■ **RECORDS SHOWN**:
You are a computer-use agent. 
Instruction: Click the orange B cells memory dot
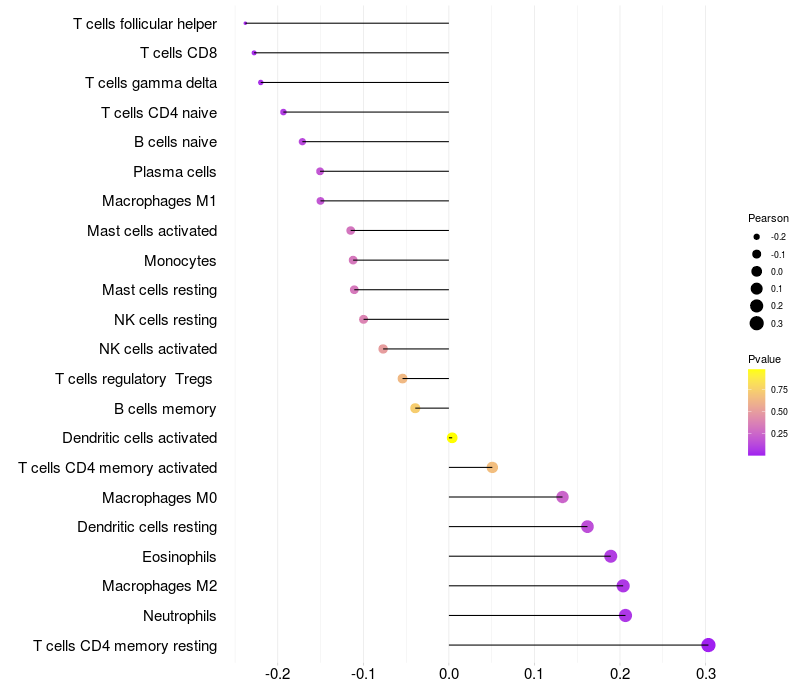(415, 408)
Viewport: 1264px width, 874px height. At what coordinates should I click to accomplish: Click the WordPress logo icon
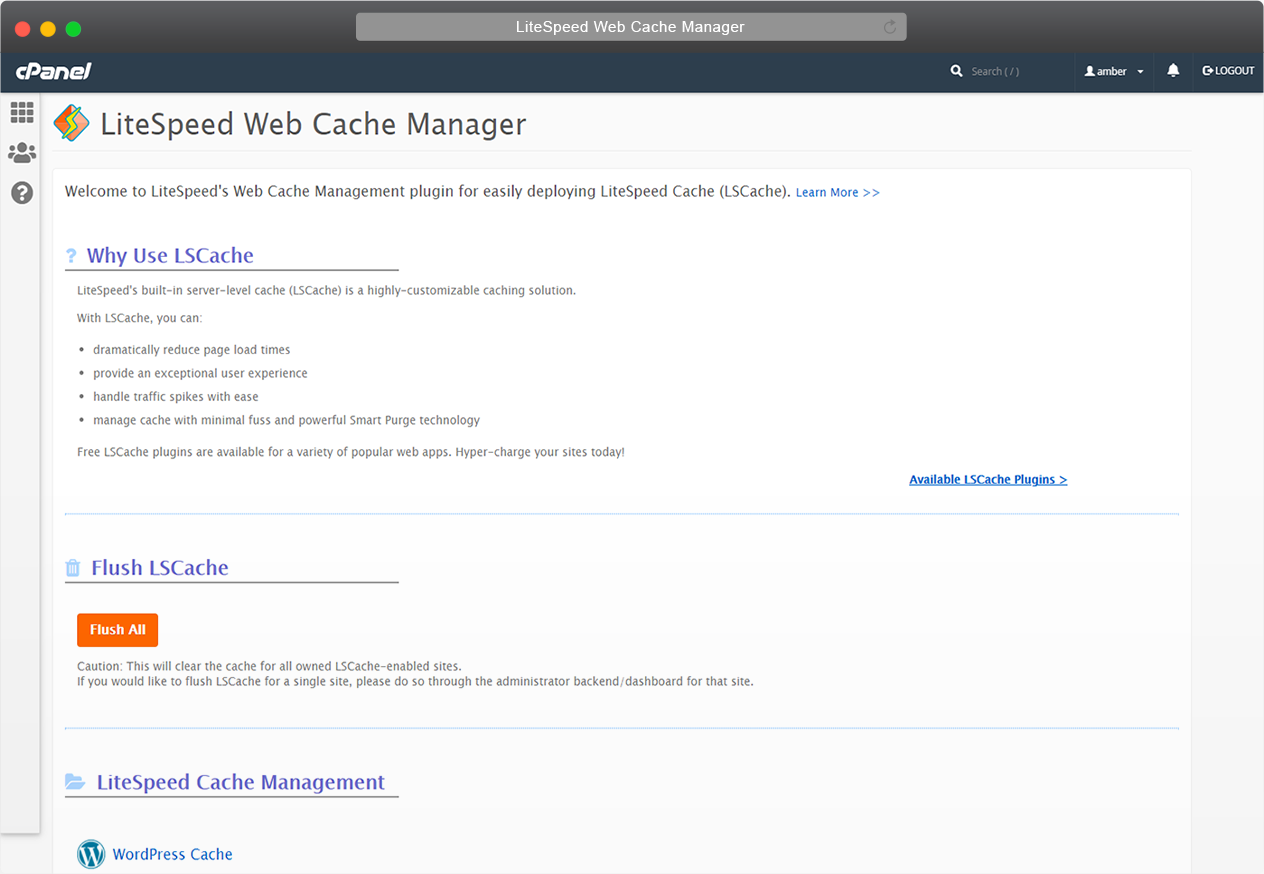[91, 854]
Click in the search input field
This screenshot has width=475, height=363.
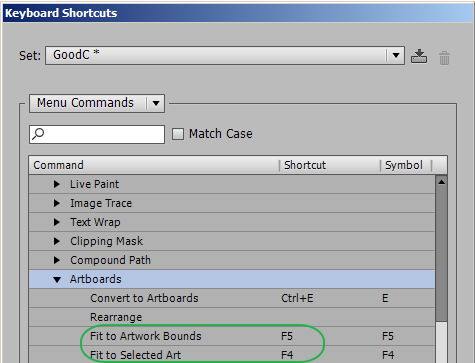pyautogui.click(x=97, y=134)
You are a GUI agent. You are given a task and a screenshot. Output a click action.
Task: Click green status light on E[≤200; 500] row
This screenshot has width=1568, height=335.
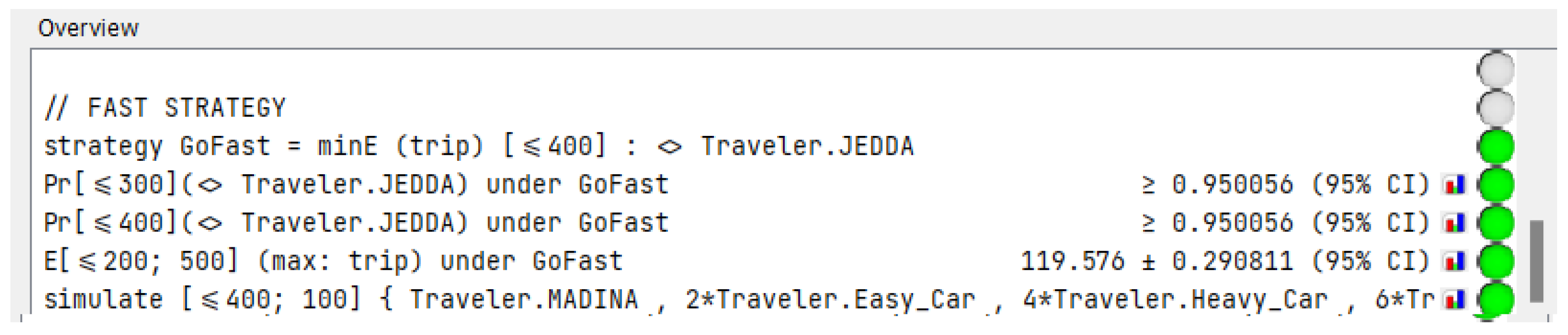(1496, 261)
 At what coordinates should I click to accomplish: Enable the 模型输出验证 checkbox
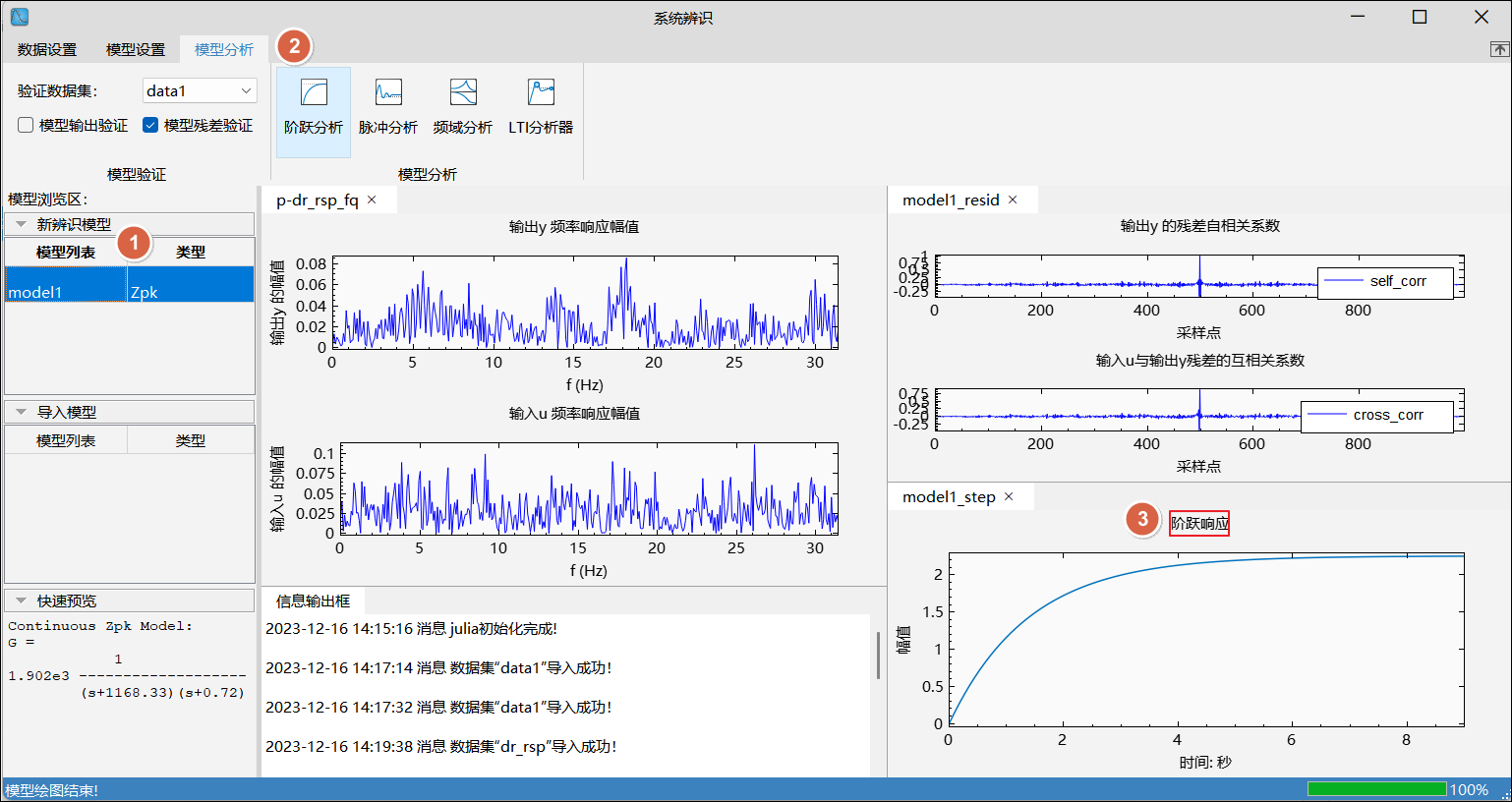tap(27, 125)
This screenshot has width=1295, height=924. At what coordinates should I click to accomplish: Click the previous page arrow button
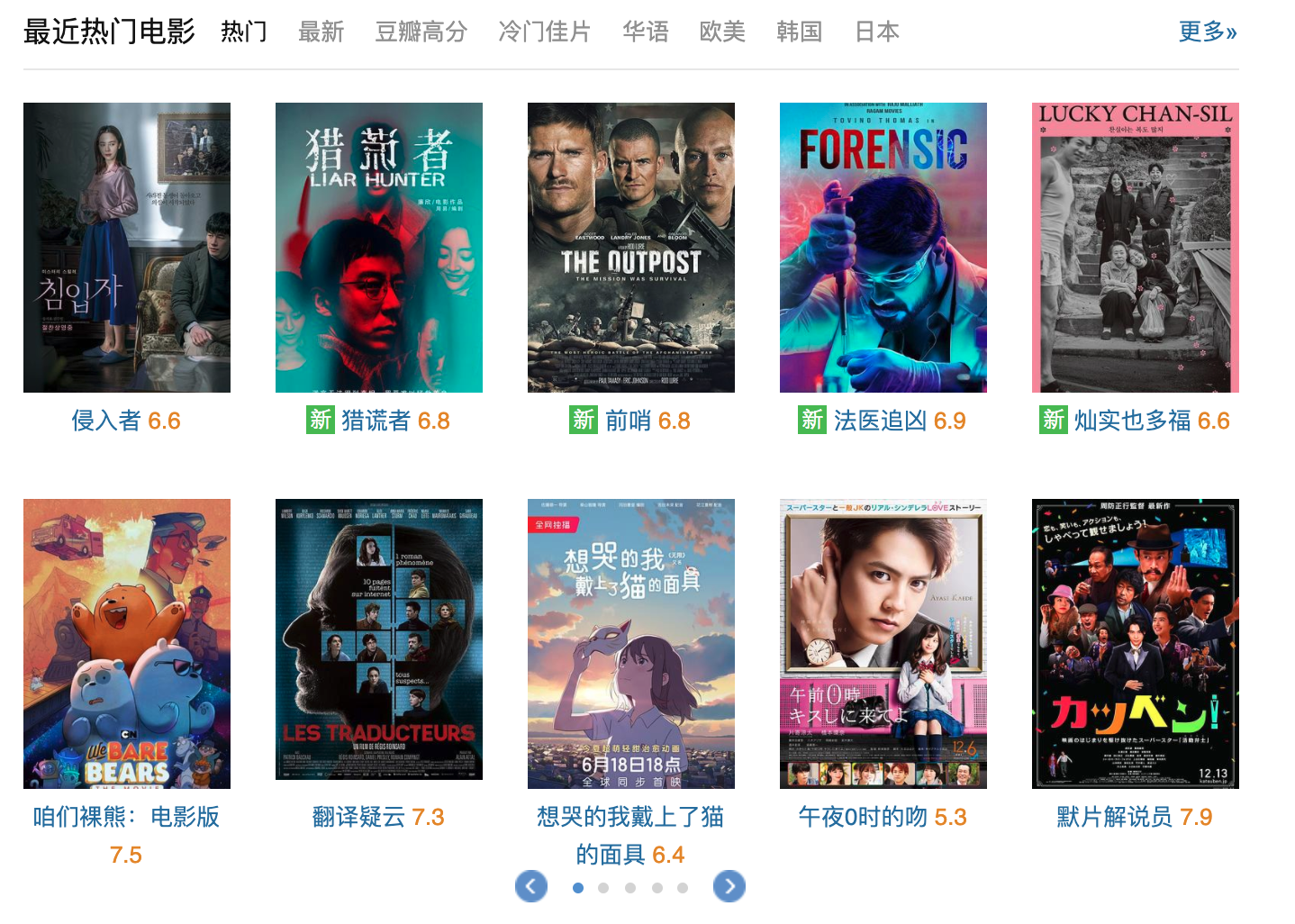point(531,887)
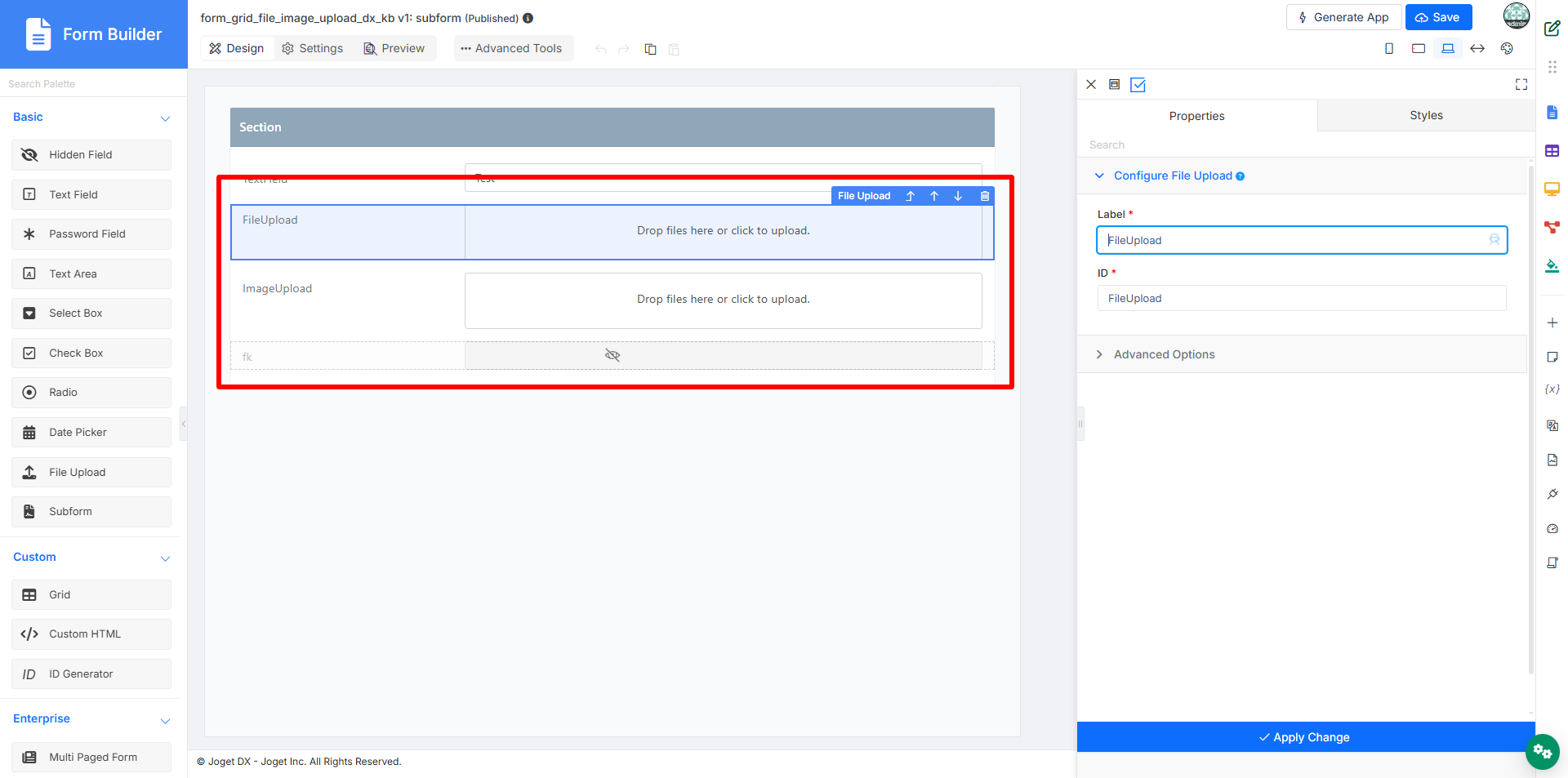Screen dimensions: 1568x778
Task: Switch to tablet view device icon
Action: click(1419, 49)
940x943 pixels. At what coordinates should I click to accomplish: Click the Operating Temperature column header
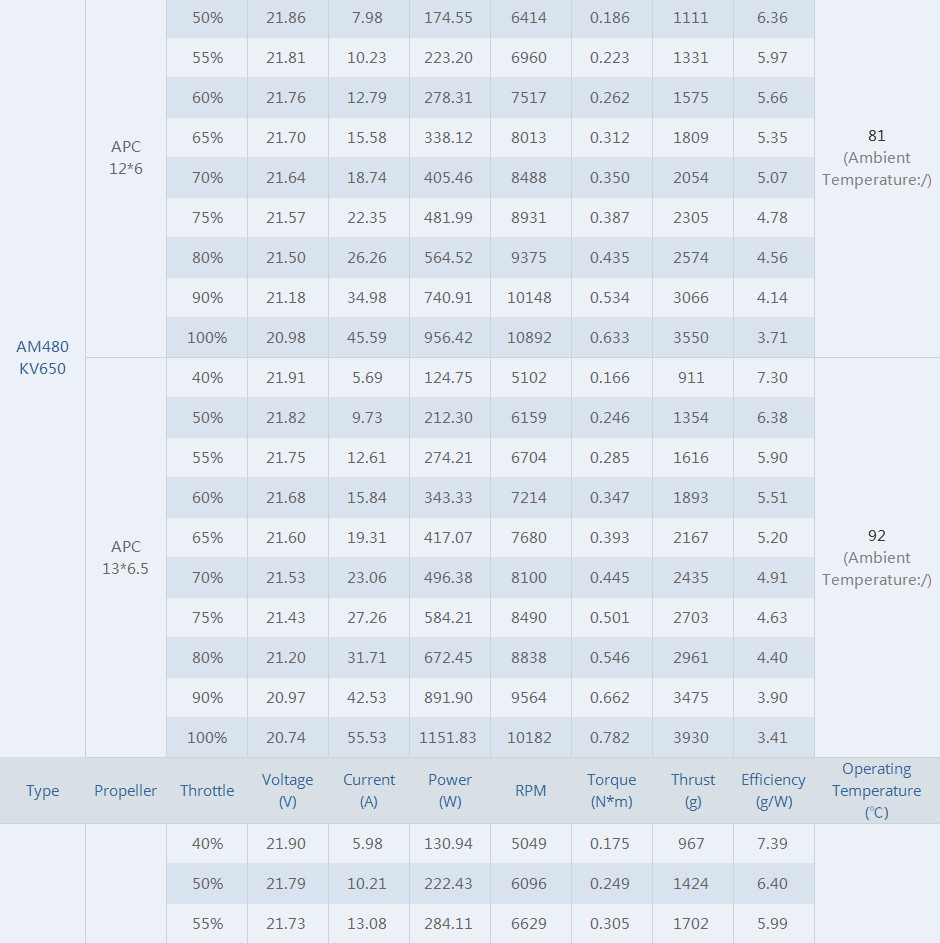click(877, 791)
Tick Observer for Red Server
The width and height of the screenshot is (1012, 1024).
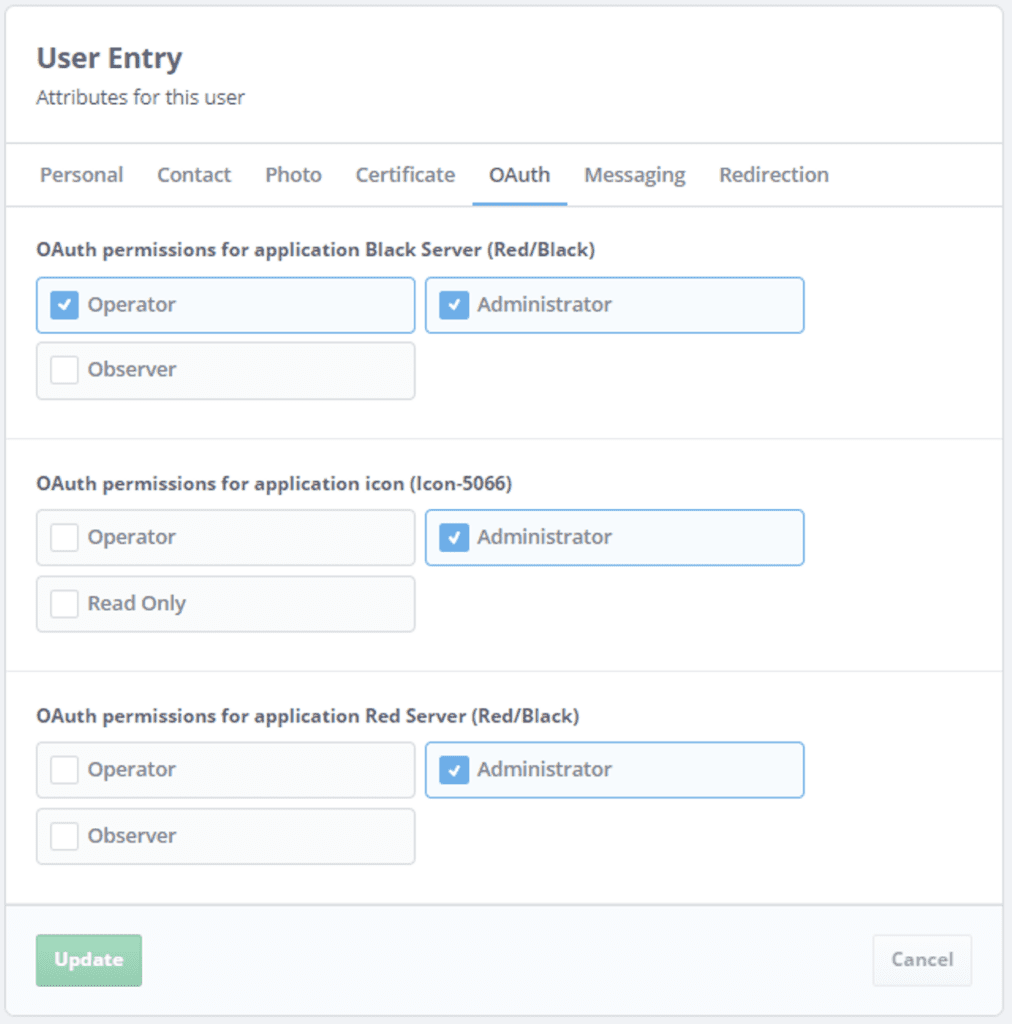(65, 836)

■ **TASK INSTRUCTIONS**:
Print the records above verbatim, pictures excluded.

■ **RESPONSE AREA**:
You are a computer-use agent. 
Instruction: Click the orange B cells memory dot
(415, 408)
Viewport: 1264px width, 874px height. At what coordinates should I click to accomplish: Click the WordPress logo icon
[91, 854]
Click in the search input field
This screenshot has width=475, height=363.
pyautogui.click(x=97, y=134)
You are a GUI agent. You are given a task and a screenshot. Output a click action.
Task: Click green status light on E[≤200; 500] row
This screenshot has width=1568, height=335.
(1496, 261)
 At what coordinates should I click to accomplish: Enable the 模型输出验证 checkbox
tap(27, 125)
This screenshot has width=1295, height=924. At what coordinates should I click to accomplish: Click the previous page arrow button
point(531,887)
Screen dimensions: 1568x778
Task: Switch to tablet view device icon
Action: click(1419, 49)
940x943 pixels. At what coordinates should I click to accomplish: Click the Operating Temperature column header
click(877, 791)
Tick Observer for Red Server
The width and height of the screenshot is (1012, 1024).
(65, 836)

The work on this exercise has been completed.